Le succès a grandi à chaque acte; enfin c'était tout ce que l'on peut
imaginer en fait de succès spontané, et de bon aloi. Pas un essai
d'allusion, pas une préoccupation politique. On était tout à la pièce et
à l'émotion; on a pleuré, on a ri. Il s'est produit des effets où l'on
n'en avait pas prévu.
Sylvanie[1] était dans ma loge, sanglotant, toussant, mouchant, criant.
Thuillier était dans une baignoire, faisant la même chose, enfin tout
le monde; et j'en aurais tant à vous dire, que je ne vous dis rien.--Et
puis la sonnette n'arrête pas.
Mes directeurs sortent d'ici; ils sont aux anges. Ils croient à un
succès d'argent superbe; About aussi. Je vous _bige_, l'heure avance,
j'envoie ma lettre. Vous avez dû recevoir un télégramme aujourd'hui.
_Bigez_ mes filles. Dites à Lolo que sa vieille grand-mère va bientôt
revenir.
Ne soyez pas malades, que je sois heureuse en tout.
[1] Madame Arnould-Plessy.
DCCXXV
AU MÊME
Paris, 27 février 1870.
Nous ferons le carnaval en plein carême et ensemble, si l'on est en
deuil autour de nous. Je veux revoir ma Lolo en costume Louis XIII.
Il faut bien que je reste pour voir se décider le succès d'argent et
veiller encore à beaucoup de choses.
+--
## [Tâches à réaliser]
1 - Présentez sous forme de liste le paragraphe de l'extrait qui commence par « Le succès a grandi à chaque acte », en conservant ses faits essentiels.
2 - Indiquez pour chaque affirmation si elle concorde avec l'extrait, en répondant par oui ou par non et en citant les mots décisifs de l'extrait : (a) les directeurs croient à un succès d'argent ; (b) Thuillier se trouvait dans la même loge que Sylvanie ; (c) la représentation a suscité des préoccupations politiques.

## [Lignes de données]
+--
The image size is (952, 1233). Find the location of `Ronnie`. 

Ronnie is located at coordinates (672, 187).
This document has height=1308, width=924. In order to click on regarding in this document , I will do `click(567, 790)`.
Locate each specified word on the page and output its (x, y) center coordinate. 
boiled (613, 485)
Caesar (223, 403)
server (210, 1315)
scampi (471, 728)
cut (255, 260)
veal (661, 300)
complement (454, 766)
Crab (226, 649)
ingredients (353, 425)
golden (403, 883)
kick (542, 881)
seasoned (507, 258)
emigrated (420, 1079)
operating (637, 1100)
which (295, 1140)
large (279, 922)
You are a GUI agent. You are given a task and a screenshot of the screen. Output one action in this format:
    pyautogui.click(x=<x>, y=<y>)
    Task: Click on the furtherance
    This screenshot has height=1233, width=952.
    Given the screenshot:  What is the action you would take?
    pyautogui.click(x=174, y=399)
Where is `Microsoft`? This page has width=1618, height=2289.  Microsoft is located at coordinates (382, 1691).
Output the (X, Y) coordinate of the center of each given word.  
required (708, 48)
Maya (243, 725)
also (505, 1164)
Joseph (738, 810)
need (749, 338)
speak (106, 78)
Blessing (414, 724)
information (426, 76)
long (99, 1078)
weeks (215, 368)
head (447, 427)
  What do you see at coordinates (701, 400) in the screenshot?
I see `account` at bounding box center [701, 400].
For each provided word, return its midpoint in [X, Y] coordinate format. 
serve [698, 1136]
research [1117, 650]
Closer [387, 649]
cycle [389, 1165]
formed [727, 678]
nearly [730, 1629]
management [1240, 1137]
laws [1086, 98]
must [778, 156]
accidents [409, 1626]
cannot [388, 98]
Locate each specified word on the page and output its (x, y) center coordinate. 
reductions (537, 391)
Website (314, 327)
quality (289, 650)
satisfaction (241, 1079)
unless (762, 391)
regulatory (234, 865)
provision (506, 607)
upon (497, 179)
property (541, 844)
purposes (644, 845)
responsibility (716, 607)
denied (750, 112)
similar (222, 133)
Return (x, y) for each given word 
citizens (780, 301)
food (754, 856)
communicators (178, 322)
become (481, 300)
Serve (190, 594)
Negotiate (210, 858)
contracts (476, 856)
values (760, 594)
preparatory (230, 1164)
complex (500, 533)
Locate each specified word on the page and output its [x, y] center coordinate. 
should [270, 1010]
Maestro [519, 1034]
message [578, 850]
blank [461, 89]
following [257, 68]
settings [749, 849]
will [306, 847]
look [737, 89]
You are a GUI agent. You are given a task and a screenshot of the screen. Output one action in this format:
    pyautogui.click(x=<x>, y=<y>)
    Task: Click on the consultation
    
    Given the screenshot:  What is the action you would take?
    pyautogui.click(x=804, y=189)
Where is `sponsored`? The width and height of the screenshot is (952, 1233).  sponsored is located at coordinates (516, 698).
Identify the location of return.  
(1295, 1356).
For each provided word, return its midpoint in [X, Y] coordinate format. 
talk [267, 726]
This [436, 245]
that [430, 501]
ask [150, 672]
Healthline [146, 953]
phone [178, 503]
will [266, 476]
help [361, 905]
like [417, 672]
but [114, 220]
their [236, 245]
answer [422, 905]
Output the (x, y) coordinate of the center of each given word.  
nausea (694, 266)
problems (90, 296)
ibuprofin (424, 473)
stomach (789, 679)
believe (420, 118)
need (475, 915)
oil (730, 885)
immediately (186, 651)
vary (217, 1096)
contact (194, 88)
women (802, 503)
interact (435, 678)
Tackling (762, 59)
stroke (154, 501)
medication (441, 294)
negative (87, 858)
+--
## [Réponses attendues]
1 -
- Le succès a augmenté à chaque acte ; il était spontané et de bon aloi.
- Il n'y a eu aucune allusion ni aucune préoccupation politique.
- Le public, tout à la pièce et à l'émotion, a pleuré et ri.
- Des effets se sont produits là où on n'en avait pas prévu.

2 -
(a) Oui : « Ils croient à un succès d'argent superbe ».
(b) Non : « Thuillier était dans une baignoire ».
(c) Non : « pas une préoccupation politique ».